Photo of Janet Mertz presently
Janet Mertz currently leads a laboratory at the University of Wisconsin-Madison where she studies regulation of gene expression and how DNA tumor viruses influence cancer development.
Janet Mertz

Mertz’s work laid the foundation for genetic engineering. Together with Boyer, Stanley Cohen’s lab in early 1973 began to use her methods to study bacterial multiple drug resistance factors. Together with John Morrow while he was still a student in Paul Berg’s lab, Cohen and Boyer also used this method, along with their drug-resistance plasmid as a new, improved cloning vector to show that frog DNA could also be replicated and transcribed in E. coli. While Paul Berg received the 1980 Nobel Prize in Chemistry for the first constructed recombinant DNA in vitro, Boyer and Cohen obtained the first patents related to the actual cloning of such molecules. 

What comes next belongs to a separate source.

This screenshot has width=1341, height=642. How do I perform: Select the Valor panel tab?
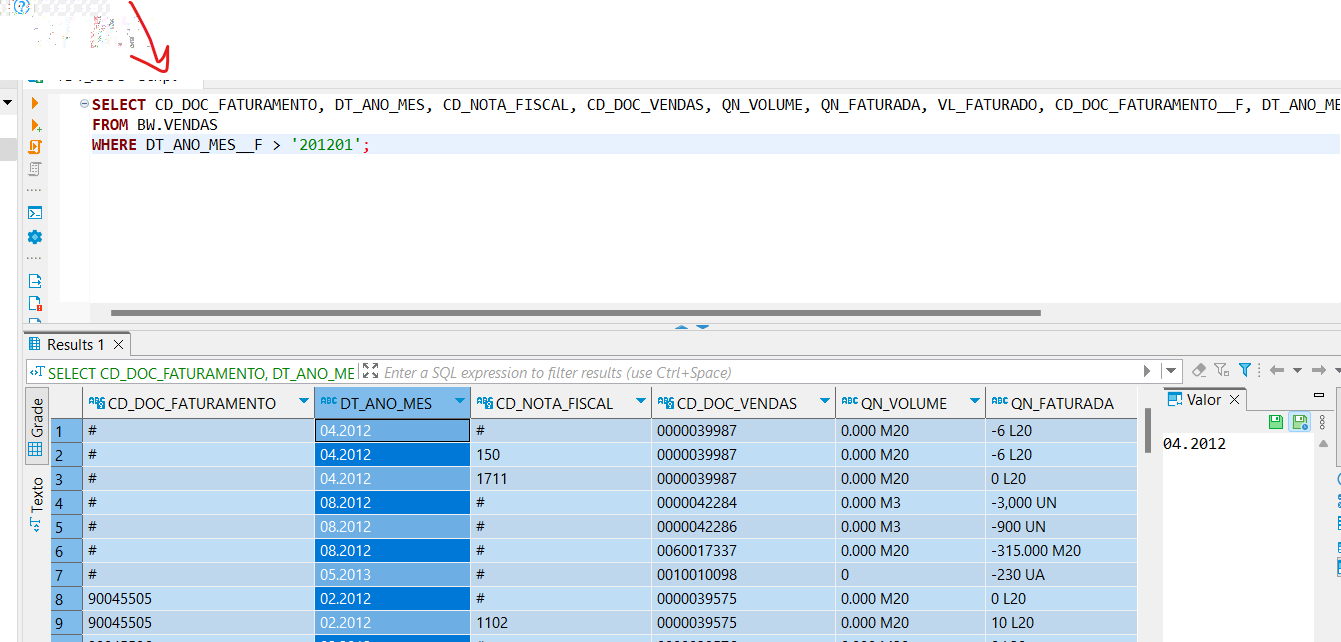1203,400
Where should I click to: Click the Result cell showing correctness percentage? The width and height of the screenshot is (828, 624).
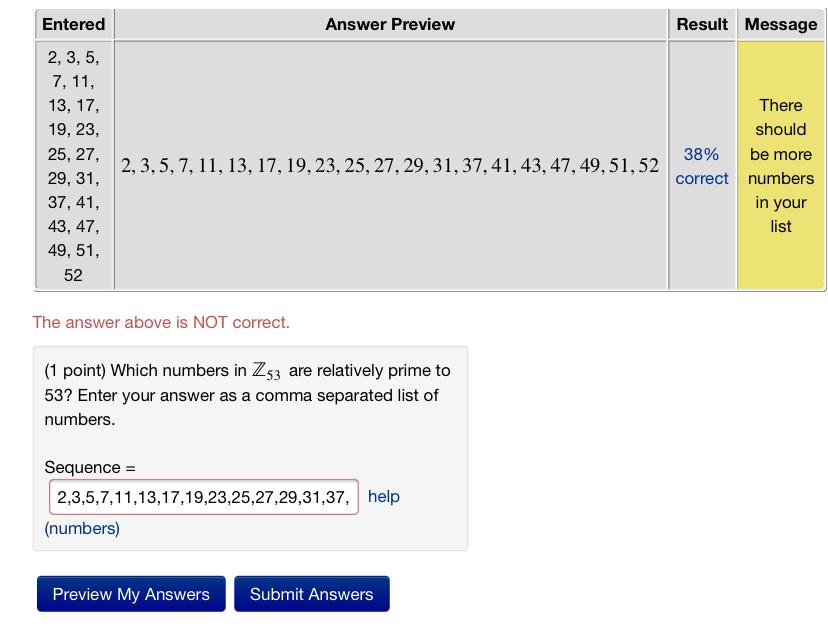[702, 166]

Because of a moratorium imposed on cloning of virus-encoded oncogenes due to safety concerns that was not lifted until 1979, Mertz had never actually cloned in E. coli the trivalent DNA she had made in 1972. Instead, she developed other methods for isolating and characterizing SV40 mutants for the remainder of her PhD thesis research. Mertz has since gone on to make multiple key contributions, including to our understanding of SV40, hepatitis B virus, and Epstein-Barr virus, regulation of gene expression in mammalian cells, roles played by estrogen-related receptors in breast cancer, and effects of culture on the mathematics performance of females.